I finally got the call back from my mammogram. This wasn’t just any mammogram.. it was the first one post diagnosis. I don’t recall ever having to wait more than a week for results before. Usually my doctor would call in a day or two to say all is well (or not..in the case of last year’s) and then I would get the generic pink form letter from radiology confirming. I knew that my doctor(s) got the results a week ago. Still, I hadn’t heard a peep from anyone. I called the cancer center yesterday and left a message which was finally returned this morning. All clear. I was too happy to ask if it was common practice to make a breast cancer patient wait for results of her mammogram. I know they are read the day of the test or the next day at the very latest.
No one on my team of medical experts has used the words “cancer free” yet. Or even “no evidence of disease”. Since these are the same people who had no problem making me hold my breath for over a week I’m going to assume they just don’t see the value in putting cancer patient’s minds at ease, so I’ll say it. Cancer Free!

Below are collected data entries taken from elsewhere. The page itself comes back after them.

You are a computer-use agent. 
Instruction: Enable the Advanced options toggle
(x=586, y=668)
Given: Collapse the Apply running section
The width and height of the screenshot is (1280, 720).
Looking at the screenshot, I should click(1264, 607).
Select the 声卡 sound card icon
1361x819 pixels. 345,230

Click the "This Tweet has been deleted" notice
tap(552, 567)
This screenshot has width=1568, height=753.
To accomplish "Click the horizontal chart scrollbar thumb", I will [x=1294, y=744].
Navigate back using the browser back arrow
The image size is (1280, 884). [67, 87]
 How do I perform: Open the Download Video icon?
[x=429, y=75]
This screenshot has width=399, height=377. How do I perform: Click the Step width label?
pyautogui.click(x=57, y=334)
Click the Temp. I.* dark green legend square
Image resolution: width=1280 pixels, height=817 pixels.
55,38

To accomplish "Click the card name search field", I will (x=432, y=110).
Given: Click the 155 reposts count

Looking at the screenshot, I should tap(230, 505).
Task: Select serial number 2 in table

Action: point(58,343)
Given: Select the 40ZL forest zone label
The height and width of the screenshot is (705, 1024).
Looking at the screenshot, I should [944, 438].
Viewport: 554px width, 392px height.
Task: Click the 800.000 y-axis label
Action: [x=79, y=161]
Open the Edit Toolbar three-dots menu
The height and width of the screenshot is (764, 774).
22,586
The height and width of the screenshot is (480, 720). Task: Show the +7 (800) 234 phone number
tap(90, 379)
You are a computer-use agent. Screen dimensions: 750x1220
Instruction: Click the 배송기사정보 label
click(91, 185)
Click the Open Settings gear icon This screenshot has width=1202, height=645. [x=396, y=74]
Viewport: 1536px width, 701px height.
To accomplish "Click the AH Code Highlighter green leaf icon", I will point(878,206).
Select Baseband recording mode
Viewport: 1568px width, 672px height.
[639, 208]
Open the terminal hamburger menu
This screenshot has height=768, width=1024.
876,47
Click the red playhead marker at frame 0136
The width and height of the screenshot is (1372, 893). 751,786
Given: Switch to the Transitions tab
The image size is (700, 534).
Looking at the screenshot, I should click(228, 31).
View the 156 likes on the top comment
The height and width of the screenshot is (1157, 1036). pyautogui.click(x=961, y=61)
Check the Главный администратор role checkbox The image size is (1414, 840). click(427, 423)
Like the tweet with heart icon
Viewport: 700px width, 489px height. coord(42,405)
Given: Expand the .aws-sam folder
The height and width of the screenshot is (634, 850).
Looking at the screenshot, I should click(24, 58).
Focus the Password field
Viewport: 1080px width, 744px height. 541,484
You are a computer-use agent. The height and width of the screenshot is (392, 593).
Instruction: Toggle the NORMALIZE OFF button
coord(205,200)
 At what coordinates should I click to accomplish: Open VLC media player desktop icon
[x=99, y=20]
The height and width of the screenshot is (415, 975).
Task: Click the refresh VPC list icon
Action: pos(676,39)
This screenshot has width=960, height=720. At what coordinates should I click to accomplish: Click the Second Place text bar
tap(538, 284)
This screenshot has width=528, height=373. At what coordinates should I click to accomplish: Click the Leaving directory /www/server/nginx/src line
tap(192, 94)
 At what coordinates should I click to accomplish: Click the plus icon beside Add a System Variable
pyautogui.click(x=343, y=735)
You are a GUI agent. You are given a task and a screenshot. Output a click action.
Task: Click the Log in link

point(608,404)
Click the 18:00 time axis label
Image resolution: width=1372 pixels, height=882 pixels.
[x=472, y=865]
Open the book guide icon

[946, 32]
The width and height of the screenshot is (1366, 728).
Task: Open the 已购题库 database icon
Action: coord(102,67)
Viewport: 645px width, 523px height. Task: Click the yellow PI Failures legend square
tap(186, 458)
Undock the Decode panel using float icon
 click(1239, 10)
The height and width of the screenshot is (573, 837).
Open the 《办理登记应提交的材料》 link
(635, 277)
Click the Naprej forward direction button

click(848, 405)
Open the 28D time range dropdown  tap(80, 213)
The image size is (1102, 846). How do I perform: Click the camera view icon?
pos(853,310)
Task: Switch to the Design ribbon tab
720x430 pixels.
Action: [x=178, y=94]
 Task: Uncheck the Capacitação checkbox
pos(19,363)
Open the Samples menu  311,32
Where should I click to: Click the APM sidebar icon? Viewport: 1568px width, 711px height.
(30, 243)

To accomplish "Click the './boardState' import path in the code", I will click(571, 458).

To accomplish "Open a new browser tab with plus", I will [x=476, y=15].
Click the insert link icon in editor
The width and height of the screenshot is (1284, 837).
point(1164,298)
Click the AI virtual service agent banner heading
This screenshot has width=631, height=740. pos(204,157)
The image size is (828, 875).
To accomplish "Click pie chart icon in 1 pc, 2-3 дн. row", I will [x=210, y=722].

Anyone else getting mixed messages from your docs? I saw my surgeon for my final postop visit. Everything is healing well so he has discharged me, except not… I can call if I have any further problems without waiting for referral, I have a “Fast Pass”. My followups will be at the Cancer Center when my treatments are done, except I should see him yearly to remain an active patient, but there really isn’t any need since my follow ups will be at the Cancer Center, but I can, but I don’t have to. Clear as mud. Since there are obvious changes in my breast from surgery I asked if there would be more and when I would know the “new normal” as far as doing self breast exams. He said there was no proof that self exams did any good. (WHAT???) or mammograms for that matter. I reminded him that I found this lump myself. So I should do them. Or not. Apparently it’s up to me. I skipped my mammo last year based on the new protocol that every other year is sufficient and look where that got me. It wouldn’t have changed the reality of the cancer, but it would have been caught earlier and maybe it would not have spread and I could have avoided the chemo. We’ll never know. I’ve had similar conversations with Oncology. For instance, when asking about side effects I get the standard “Everyone’s different” and then in the next breath.. “You WILL experience (fill in the blank)”. And usually it’s the one side effect you hope to be spared .. like hair loss.
I’ve heard of chemo brain, but I thought that was supposed to affect the patient, not their providers. That being said, I really do like my doctors and my surgeon ended the visit by telling me I look remarkably well for someone undergoing chemo and pretended he didn’t know I was wearing a wig by asking if I had experienced any hair loss yet. You gotta love that.